* Assigned task 1 *
In the writing initiative text below, how many Fellows share highlights from their chapters in each webinar episode?
* Assigned task 2 *
Pick up the text below about the writing initiative's workshop and webinar series after its final sentence.

Segment Start: Text section

Part 2: One-Day Writing Workshop

The second component of the initiative is an in-person workshop. The meeting will be an opportunity for Writing Fellows to share chapter drafts in a supportive setting, to get feedback on ideas and structure, to talk through challenges and places where they are “stuck,” and to learn from each other. Workshop timing will coincide with the first draft submission deadline of chapters for the edited volume. Writing Fellows will bring their first substantial drafts, and we will spend the day in meetings as a full group, and also broken out by small groups based on sections of the book. Fellows will read from their drafts. Along with the section editors, other authors in their section will provide feedback and ideas, and ask questions. The meeting will provide space for Fellows to develop their ideas. Soon after the meeting, section editors and volume editors will provide written feedback, giving authors everything they need to produce final chapters.

Part 3: Webinar

The third component of the initiative is a multi-part webinar series to be recorded after final approval of the chapters. All Writing Fellows will be invited to participate as presenters in an online webinar broadcast by the William T. Grant Foundation. The webinars will be an opportunity for authors to share chapter content in another format and to learn from other Fellows in the initiative. The webinars will provide an interactive space for attendees to learn from Fellows, and for Fellows to learn about the impact and possible extensions of their work. In each episode, three to four Fellows will share highlights from their chapters; a moderator (a series editor or volume editor) will field questions from the online audience. Each webinar will be recorded and transcribed, with videos and transcriptions permanently available on a microsite of the William T. Grant Foundation website. In this important way the public will have access to the discussions generated by the process. The webinar series will live alongside the edited volume as a resource for deeper consideration of theories of Blackness, Indigeneity, and racialization, and how they have been (mis)understood and (mis)applied in the context of youth-focused research.

Segment End: Text section
Segment Start: Data section

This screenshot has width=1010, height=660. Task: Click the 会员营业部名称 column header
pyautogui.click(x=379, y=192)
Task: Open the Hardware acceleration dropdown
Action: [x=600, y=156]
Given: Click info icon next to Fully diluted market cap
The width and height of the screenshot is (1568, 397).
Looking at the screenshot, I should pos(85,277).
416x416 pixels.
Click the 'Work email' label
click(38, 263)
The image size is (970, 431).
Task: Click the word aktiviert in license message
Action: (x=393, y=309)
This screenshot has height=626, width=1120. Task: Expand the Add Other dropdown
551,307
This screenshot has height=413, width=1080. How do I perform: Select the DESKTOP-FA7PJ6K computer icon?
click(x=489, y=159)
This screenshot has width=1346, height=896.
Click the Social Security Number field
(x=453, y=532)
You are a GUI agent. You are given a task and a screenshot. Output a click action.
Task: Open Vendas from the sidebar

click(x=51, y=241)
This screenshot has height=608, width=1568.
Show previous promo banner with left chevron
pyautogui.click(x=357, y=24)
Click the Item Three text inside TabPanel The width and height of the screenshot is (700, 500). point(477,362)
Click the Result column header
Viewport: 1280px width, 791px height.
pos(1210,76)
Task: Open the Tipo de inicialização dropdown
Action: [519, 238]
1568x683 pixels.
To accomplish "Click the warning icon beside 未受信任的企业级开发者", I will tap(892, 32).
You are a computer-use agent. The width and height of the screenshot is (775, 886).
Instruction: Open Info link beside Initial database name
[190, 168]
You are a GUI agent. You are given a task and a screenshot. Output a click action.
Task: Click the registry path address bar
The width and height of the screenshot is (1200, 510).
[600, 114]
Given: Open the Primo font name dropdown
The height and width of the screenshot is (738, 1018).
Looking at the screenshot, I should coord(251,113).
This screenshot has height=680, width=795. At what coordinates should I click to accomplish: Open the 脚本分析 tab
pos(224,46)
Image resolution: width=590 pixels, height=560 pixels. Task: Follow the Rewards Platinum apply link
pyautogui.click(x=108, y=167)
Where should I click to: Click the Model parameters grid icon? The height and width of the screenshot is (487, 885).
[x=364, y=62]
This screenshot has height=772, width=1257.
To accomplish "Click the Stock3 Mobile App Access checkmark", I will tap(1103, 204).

Segment End: Data section

* Answer area 1 *
Three to four Fellows.

* Answer area 2 *
A stipend of up to $2,000 will be provided; if a chapter is co-authored, the stipend will be split evenly between co-authors. The stipend will be distributed as follows:

  • $500 upon acceptance as a Writing Fellow
  • $1,000 upon acceptance of a completed chapter, and
  • $500 for participation in the webinar.

How to Apply

To apply to become a writing fellow, please send a chapter proposal, in a Word document that contains the following information, to and Please submit your application by April 2, 2021, and include “WTG Writing Fellows” as the subject line.

  1. A 500-word proposal (APA format).
  2. Your chapter proposal should focus on answering the following questions:
    • What theories and conceptualizations of Blackness, Indigeneity, and/or racialization inform your research? Are aspects of those theories especially important to consider in research with youth?
    • Who are the teachers and books, and what are the lived experiences that are important to the story you have to tell about how you learned to theorize about Blackness, Indigeneity, racialization, and racism? What challenges, contradictions, dilemmas, and shifts are important in sharing your story?
    • What do these theories and conceptualizations mean for how you approach your research?
    • What do these theories and conceptualizations mean for how you engage with policy and practice around your research?
    • What do you wish to see more scholars in your field achieve? If you could make a change to your field, what would that change be?
  3. Ideally, chapter proposals demonstrate or describe the storytelling approach of the intended chapter. We seek chapters that bring readers along with the line of thinking of the author(s).
  4. Provide name, affiliation, and contact email for each proposed author. For co-authored submissions, please designate one author for correspondence. If you are a member of an Indigenous community, please include the name of your Nation or Indigenous community.